* TASK DETAILS:
Revise the data from the line containing "Task: Select the Java perspective button" up to and including the last line of the data, replacing "Java" with "Git" and keeping everything else the same. Leave the pictures out of your answer.

* Records for locating described items:
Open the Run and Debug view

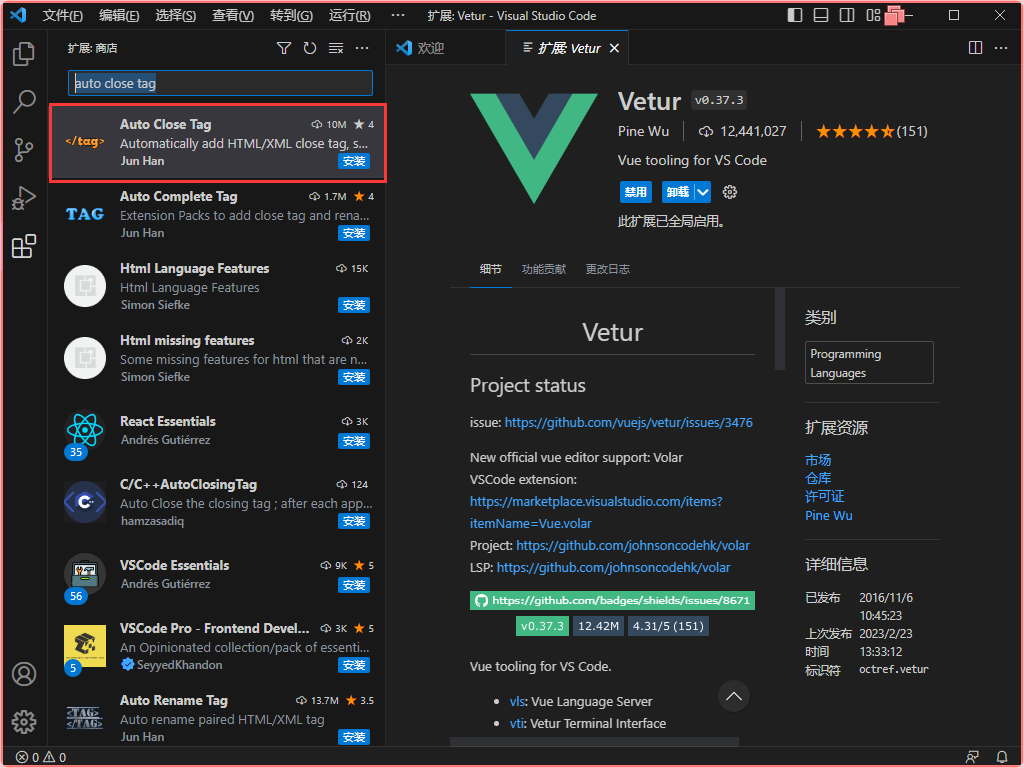tap(24, 198)
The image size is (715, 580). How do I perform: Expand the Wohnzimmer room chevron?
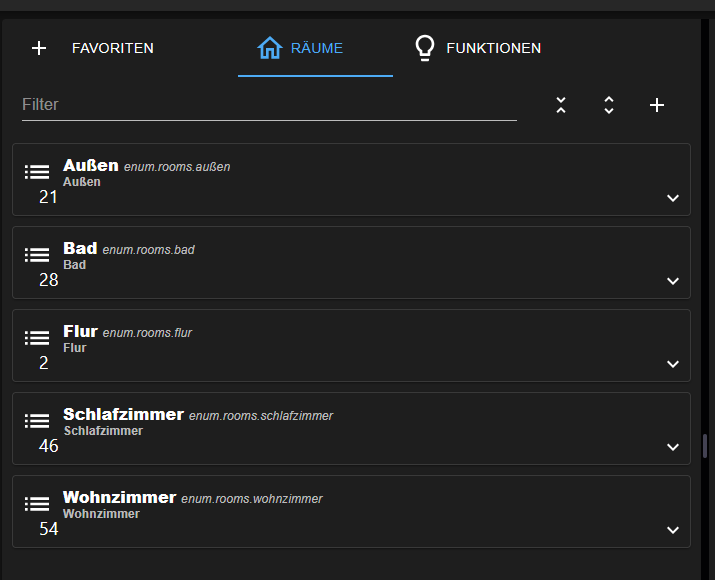673,531
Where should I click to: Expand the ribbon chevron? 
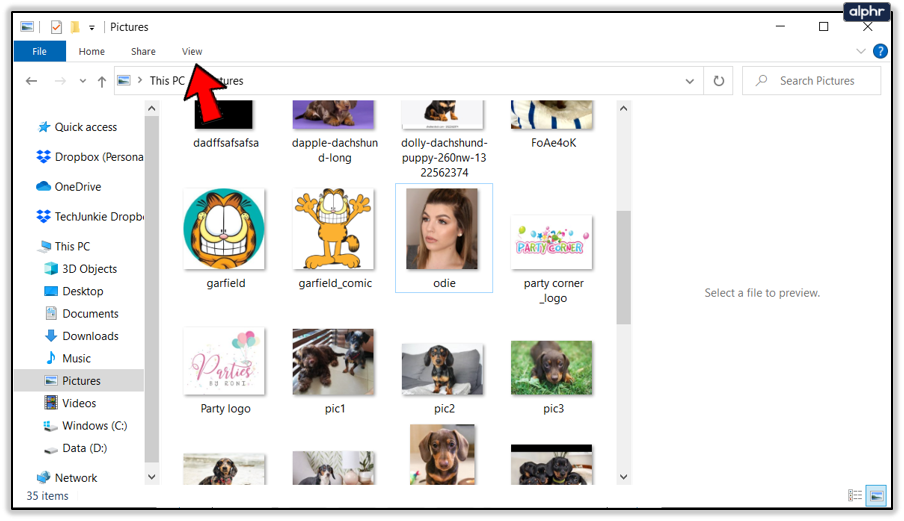pos(861,51)
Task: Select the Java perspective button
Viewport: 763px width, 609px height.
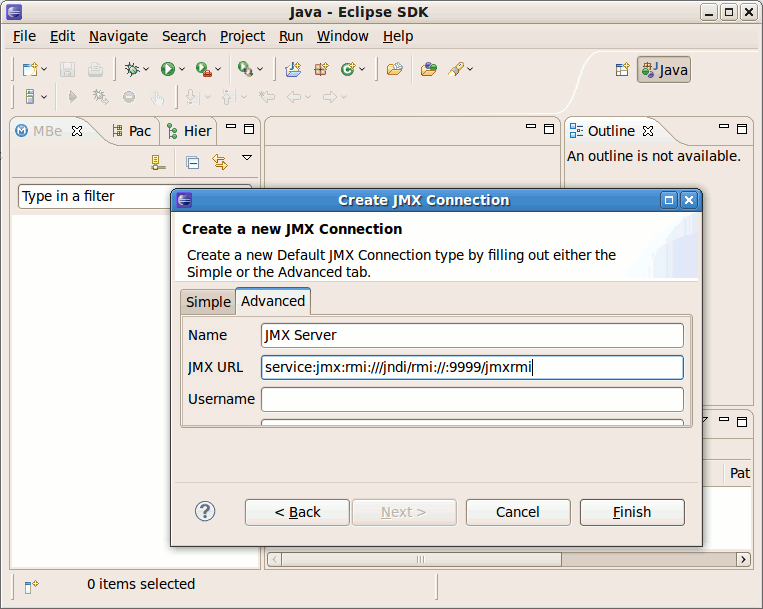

* RESULT FOR THIS TASK:
Task: Select the Git perspective button
Viewport: 763px width, 609px height.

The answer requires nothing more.